The level of education and the health status of household members in the model represent
human capital endowment. The results from table 2 show that education of the head of the
household has a significant and positive effect on household’s non-farm diversification as well as
household welfare. The higher the level of education, the greater the probability that households
will engage in non-farm work and ultimately have improved welfare. With regards to the health
status variable, we find from the analysis that the tendency to engage in non-farm work reduces
when the burden of disease is high, which is what we generally expect in theory.
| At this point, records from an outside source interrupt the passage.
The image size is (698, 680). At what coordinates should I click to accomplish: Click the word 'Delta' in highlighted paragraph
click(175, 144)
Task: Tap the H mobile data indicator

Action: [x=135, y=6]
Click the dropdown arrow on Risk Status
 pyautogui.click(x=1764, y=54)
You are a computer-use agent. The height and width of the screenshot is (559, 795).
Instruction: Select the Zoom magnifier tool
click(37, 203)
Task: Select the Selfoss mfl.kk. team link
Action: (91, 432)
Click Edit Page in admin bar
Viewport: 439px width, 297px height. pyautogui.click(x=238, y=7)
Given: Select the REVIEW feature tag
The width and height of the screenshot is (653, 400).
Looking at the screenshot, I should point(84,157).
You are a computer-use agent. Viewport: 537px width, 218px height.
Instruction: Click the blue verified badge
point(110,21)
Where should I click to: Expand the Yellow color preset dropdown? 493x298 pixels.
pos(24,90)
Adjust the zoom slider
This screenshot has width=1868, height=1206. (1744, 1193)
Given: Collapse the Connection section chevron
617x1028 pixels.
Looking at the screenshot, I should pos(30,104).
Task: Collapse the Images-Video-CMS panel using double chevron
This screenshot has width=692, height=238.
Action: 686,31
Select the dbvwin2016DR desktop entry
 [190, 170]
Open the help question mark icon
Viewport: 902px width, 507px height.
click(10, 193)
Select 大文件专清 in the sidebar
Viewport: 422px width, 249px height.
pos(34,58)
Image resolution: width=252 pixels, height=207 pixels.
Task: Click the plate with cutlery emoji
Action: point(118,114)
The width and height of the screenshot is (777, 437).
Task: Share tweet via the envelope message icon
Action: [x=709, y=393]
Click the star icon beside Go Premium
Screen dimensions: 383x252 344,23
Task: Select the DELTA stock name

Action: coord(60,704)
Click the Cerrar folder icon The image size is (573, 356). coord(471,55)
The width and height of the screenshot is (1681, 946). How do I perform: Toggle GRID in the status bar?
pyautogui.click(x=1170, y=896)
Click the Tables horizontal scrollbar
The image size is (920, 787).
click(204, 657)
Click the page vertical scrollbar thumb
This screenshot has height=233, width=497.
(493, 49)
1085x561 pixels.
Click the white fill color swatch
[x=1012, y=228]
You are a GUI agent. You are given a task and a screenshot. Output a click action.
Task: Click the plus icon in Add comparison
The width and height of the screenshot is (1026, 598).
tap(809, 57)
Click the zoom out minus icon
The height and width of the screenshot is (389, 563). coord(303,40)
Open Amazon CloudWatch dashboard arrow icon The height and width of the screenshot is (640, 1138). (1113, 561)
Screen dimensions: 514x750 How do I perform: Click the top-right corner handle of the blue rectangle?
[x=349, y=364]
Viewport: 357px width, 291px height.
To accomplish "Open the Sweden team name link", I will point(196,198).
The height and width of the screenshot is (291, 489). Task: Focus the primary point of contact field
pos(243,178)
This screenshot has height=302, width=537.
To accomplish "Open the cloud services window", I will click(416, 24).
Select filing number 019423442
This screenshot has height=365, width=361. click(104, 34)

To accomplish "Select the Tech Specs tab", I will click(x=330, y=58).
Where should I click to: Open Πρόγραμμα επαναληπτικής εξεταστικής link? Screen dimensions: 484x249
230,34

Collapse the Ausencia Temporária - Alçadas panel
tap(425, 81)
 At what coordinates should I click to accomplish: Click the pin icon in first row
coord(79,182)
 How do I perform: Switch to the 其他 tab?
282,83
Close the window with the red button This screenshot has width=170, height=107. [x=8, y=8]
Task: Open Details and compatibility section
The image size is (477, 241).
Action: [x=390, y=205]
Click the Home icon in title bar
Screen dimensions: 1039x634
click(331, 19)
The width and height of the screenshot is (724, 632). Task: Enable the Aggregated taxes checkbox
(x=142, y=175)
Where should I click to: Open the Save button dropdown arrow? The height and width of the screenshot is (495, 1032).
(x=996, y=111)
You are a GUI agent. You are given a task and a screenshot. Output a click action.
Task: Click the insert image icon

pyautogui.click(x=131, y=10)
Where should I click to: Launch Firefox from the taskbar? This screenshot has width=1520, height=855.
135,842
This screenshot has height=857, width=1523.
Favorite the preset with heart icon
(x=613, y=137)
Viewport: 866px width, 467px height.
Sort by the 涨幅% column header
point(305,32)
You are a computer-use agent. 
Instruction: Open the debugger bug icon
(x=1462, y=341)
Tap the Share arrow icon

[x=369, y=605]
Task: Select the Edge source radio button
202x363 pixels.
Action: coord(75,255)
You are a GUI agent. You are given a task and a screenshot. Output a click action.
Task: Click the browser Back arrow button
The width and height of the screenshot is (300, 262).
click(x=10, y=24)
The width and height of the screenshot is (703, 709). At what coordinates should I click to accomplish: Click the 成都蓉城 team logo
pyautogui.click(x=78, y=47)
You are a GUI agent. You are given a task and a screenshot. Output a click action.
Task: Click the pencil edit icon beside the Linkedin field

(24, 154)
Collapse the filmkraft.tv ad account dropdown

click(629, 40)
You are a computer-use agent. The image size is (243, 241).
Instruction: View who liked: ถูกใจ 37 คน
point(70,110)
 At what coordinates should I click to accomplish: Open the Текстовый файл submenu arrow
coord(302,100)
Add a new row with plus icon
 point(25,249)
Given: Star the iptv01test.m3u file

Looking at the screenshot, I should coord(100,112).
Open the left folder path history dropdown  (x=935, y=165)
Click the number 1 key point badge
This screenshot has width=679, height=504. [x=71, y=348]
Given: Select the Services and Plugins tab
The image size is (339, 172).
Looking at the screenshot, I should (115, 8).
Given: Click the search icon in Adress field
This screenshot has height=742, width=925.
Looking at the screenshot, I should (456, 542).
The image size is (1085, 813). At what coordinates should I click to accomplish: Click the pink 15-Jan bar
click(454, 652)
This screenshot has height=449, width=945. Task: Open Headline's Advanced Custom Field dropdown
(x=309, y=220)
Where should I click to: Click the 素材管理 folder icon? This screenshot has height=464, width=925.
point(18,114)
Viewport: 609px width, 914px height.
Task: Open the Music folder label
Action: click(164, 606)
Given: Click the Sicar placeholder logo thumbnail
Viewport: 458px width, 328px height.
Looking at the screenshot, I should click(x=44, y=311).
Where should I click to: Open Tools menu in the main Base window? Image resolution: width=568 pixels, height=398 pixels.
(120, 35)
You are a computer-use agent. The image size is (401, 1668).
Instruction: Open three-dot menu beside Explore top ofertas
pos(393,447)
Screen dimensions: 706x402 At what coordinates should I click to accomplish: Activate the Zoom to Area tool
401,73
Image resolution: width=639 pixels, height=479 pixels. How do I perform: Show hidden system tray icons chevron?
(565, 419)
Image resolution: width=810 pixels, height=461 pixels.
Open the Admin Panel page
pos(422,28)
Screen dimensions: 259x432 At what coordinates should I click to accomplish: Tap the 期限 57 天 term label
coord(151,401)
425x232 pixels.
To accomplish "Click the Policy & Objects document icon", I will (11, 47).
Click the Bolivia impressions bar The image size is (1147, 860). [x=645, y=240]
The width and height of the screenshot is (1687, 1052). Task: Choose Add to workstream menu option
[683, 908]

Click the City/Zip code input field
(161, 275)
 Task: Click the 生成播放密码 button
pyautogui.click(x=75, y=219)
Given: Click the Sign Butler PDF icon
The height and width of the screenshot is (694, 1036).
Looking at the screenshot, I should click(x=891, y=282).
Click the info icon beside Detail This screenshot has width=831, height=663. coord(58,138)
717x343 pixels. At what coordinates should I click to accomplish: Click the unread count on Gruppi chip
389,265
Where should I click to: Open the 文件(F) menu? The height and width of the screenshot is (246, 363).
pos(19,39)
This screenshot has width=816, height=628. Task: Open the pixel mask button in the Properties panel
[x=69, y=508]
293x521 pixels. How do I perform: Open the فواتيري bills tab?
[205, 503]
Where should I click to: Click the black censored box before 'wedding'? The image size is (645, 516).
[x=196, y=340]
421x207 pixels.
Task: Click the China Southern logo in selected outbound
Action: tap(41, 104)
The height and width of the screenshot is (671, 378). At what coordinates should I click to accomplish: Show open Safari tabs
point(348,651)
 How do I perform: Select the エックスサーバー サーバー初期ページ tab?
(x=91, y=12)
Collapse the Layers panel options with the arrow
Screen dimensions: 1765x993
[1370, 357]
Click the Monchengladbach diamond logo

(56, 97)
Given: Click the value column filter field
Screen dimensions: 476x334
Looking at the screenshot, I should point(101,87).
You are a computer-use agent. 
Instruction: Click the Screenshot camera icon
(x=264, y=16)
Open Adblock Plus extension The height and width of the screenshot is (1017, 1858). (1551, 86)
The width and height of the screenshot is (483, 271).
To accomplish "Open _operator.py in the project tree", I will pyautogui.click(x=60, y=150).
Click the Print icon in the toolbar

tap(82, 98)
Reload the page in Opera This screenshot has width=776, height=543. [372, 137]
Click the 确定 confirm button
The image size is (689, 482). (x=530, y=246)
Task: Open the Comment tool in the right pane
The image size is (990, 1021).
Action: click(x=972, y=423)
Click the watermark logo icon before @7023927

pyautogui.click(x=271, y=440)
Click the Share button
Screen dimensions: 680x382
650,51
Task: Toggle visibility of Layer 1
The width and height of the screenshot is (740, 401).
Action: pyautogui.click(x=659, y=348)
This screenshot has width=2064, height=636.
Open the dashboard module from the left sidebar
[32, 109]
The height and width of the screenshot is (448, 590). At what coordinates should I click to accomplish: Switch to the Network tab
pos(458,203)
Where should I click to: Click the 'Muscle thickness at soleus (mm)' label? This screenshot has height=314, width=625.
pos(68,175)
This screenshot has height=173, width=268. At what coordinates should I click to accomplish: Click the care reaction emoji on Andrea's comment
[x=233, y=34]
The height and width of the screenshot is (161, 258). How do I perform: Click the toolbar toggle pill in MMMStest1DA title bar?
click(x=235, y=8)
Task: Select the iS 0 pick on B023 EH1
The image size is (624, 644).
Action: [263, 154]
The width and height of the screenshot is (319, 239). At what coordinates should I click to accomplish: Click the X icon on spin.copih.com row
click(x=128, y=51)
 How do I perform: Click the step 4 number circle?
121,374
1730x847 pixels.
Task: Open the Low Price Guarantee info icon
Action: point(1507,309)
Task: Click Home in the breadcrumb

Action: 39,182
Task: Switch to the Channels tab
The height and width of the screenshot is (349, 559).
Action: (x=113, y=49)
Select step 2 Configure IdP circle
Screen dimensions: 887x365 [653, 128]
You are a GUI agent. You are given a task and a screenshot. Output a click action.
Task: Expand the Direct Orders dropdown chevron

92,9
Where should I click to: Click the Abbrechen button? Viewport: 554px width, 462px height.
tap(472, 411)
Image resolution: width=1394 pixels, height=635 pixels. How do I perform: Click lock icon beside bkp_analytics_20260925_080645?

Owning land is
an important asset in improving the welfare of households who engage in non-farm work. We
surprisingly find no significant effect of land ownership on the selection decision whether or not
to participate in non-farm work. Applying fertilizers is shown in the results to be justifiable as
we find out that those farming households who use fertilizers (specifically, those who engage in
20
non-farm diversification) have a greater likelihood of enjoying improved welfare. The impact of
access to insecticides was statistically insignificant and was dropped from the model. The
problem of the exclusion of rural populations from financial services is widely acknowledged. It
was therefore not too surprising we uncovered no significant impact of access to remittances and
banking services on welfare and the non-farm participation decision. The importance of the
sector of employment of the household head is clearly underscored in the analysis. The results
show that relative to other jobs other than agriculture, the level of welfare and non-farm
diversification is likely to be lower for household heads who work in the agricultural sector.
Market Access
For small and marginal farmers, having access to markets helps in reducing transaction
costs and risks involved in acquiring inputs and profitably selling outputs. Having access to local
community markets was found to be positive and significant in promoting welfare of diversified
households. This was not the case for less diversified households. We also find that access to
local markets has no direct correlation with the livelihood diversification decision. As was
expected, households who live in communities with better access to public transport have a
higher probability to engage in non-farm work and also enjoy higher welfare. Access to public
transport facilitates movement of persons, farm inputs and outputs in a cost effective way. We
realized that this finding was robust for all the groups studied. Strikingly, however, we find that
access to motorable roads turns out to be negative and significant at 10 percent in the welfare
function of diversified households and insignificant in the case of the selection decision and
welfare of less diversified groups.
Institutions
Transfer of information and knowledge to small farm households working in diverse
settings, remote locations and some of whom are illiterate is very challenging task. The
traditional models of transferring knowledge in Ghana are largely based on extension activities
and agricultural cooperatives. In this last set of results, we discuss how traditional and non-
traditional sources of obtaining agricultural information affect non-farm diversification and
household welfare. We find no significant effect of access to extension services on non-farm
diversification and also household welfare. This may not be too surprising considering the fact
21
that agriculture extension departments in Ghana lack the resources and state-of-the-art
technologies to deliver the required services to farming communities. With regards to the
importance of agricultural cooperatives, we find a negative and significant likelihood effect on
the welfare of diversified households. The effect of agricultural cooperatives on the
diversification decision and the welfare of less diversified households are insignificant. Looking
at the history, culture, type and structure of co-operative organizations in Ghana and elsewhere in
Africa, this result may not necessarily be surprising. We normally see traditional agricultural
cooperatives as disintegrated stand alone groups promoted through collective ownership with
minimal capital investment who are unable to see problems of their members in terms of
solutions generated by the co-operative movement as a whole, but rather, they look to the
government when seeking co-operative solutions (Chambo, 2009). One aged-long risk-sharing
institution in Ghana that turned out to have a positive and significant effect on household welfare
is the idea of sharecropping. This is the system where a landowner allows a tenant to use the
land in return for a share of the farm produce. The likelihood impact of sharecropping in the
selection equation and in the welfare of less diversified households was however not
significantly different from zero.
Beyond the traditional knowledge institutions that are typically available to rural farmers,
access to TV and radio networks are important channels through which various kinds of
information can be transmitted to farm households. After controlling for other variables in the
model, we found some interesting results when we included these mass media variables.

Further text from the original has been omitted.